Segment Start: DATASET

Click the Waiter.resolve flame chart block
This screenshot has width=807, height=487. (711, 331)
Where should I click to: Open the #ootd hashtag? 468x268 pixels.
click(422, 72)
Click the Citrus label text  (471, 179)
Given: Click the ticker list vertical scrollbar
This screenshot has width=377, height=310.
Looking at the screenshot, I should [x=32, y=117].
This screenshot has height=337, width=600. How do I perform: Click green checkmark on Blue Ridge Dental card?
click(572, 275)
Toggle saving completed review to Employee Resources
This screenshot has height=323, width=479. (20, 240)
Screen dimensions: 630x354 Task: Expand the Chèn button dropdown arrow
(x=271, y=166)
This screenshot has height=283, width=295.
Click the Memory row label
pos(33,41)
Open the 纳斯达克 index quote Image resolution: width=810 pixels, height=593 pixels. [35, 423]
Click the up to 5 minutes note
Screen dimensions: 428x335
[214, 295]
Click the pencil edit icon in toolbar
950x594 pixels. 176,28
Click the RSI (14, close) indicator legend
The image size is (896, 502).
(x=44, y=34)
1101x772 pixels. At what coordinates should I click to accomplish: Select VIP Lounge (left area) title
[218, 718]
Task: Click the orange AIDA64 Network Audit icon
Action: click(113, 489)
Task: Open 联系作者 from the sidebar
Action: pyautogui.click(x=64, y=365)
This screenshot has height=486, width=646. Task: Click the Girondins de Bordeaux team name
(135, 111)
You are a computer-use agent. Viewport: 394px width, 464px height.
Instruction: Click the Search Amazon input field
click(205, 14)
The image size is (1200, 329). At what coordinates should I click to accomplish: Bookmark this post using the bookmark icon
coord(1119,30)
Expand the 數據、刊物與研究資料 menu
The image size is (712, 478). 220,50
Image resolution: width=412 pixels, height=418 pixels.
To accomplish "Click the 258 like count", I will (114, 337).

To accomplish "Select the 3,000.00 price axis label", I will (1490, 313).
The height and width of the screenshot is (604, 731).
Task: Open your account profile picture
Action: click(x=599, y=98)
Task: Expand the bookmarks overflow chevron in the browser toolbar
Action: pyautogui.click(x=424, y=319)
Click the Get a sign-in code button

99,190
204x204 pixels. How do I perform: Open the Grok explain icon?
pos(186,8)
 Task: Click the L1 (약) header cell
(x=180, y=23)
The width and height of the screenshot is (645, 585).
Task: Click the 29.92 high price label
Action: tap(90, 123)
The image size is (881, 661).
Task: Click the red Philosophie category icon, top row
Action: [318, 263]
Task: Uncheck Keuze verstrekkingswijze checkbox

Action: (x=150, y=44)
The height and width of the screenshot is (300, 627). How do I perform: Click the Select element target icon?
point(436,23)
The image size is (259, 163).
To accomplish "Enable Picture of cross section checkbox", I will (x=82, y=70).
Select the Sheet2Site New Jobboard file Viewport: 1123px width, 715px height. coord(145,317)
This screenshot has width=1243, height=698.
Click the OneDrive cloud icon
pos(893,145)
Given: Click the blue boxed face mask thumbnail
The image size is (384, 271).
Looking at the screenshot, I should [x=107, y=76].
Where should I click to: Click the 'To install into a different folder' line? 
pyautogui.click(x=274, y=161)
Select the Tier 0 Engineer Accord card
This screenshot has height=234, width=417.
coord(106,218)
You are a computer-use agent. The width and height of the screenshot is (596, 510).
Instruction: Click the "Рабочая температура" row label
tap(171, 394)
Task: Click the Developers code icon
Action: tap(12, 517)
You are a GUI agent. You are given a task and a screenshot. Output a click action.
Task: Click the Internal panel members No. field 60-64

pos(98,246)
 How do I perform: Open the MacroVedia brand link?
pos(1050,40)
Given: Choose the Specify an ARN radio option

Segment End: DATASET

§ WHAT IS NEEDED
Print every record above exactly as it appears.

§ RESULT
Click the Waiter.resolve flame chart block
This screenshot has width=807, height=487. (711, 331)
Where should I click to: Open the #ootd hashtag? 468x268 pixels.
click(422, 72)
Click the Citrus label text  (471, 179)
Given: Click the ticker list vertical scrollbar
This screenshot has width=377, height=310.
Looking at the screenshot, I should [x=32, y=117].
This screenshot has height=337, width=600. How do I perform: Click green checkmark on Blue Ridge Dental card?
click(572, 275)
Toggle saving completed review to Employee Resources
This screenshot has height=323, width=479. (20, 240)
Screen dimensions: 630x354 Task: Expand the Chèn button dropdown arrow
(x=271, y=166)
This screenshot has height=283, width=295.
Click the Memory row label
pos(33,41)
Open the 纳斯达克 index quote Image resolution: width=810 pixels, height=593 pixels. [35, 423]
Click the up to 5 minutes note
Screen dimensions: 428x335
[214, 295]
Click the pencil edit icon in toolbar
950x594 pixels. 176,28
Click the RSI (14, close) indicator legend
The image size is (896, 502).
(x=44, y=34)
1101x772 pixels. At what coordinates should I click to accomplish: Select VIP Lounge (left area) title
[218, 718]
Task: Click the orange AIDA64 Network Audit icon
Action: click(113, 489)
Task: Open 联系作者 from the sidebar
Action: pyautogui.click(x=64, y=365)
This screenshot has height=486, width=646. Task: Click the Girondins de Bordeaux team name
(135, 111)
You are a computer-use agent. Viewport: 394px width, 464px height.
Instruction: Click the Search Amazon input field
click(205, 14)
The image size is (1200, 329). At what coordinates should I click to accomplish: Bookmark this post using the bookmark icon
coord(1119,30)
Expand the 數據、刊物與研究資料 menu
The image size is (712, 478). 220,50
Image resolution: width=412 pixels, height=418 pixels.
To accomplish "Click the 258 like count", I will (114, 337).

To accomplish "Select the 3,000.00 price axis label", I will (1490, 313).
The height and width of the screenshot is (604, 731).
Task: Open your account profile picture
Action: click(x=599, y=98)
Task: Expand the bookmarks overflow chevron in the browser toolbar
Action: pyautogui.click(x=424, y=319)
Click the Get a sign-in code button

99,190
204x204 pixels. How do I perform: Open the Grok explain icon?
pos(186,8)
 Task: Click the L1 (약) header cell
(x=180, y=23)
The width and height of the screenshot is (645, 585).
Task: Click the 29.92 high price label
Action: tap(90, 123)
The image size is (881, 661).
Task: Click the red Philosophie category icon, top row
Action: [318, 263]
Task: Uncheck Keuze verstrekkingswijze checkbox

Action: (x=150, y=44)
The height and width of the screenshot is (300, 627). How do I perform: Click the Select element target icon?
point(436,23)
The image size is (259, 163).
To accomplish "Enable Picture of cross section checkbox", I will (x=82, y=70).
Select the Sheet2Site New Jobboard file Viewport: 1123px width, 715px height. coord(145,317)
This screenshot has width=1243, height=698.
Click the OneDrive cloud icon
pos(893,145)
Given: Click the blue boxed face mask thumbnail
The image size is (384, 271).
Looking at the screenshot, I should [x=107, y=76].
Where should I click to: Click the 'To install into a different folder' line? 
pyautogui.click(x=274, y=161)
Select the Tier 0 Engineer Accord card
This screenshot has height=234, width=417.
coord(106,218)
You are a computer-use agent. The width and height of the screenshot is (596, 510).
Instruction: Click the "Рабочая температура" row label
tap(171, 394)
Task: Click the Developers code icon
Action: tap(12, 517)
You are a GUI agent. You are given a task and a screenshot. Output a click action.
Task: Click the Internal panel members No. field 60-64

pos(98,246)
 How do I perform: Open the MacroVedia brand link?
pos(1050,40)
Given: Choose the Specify an ARN radio option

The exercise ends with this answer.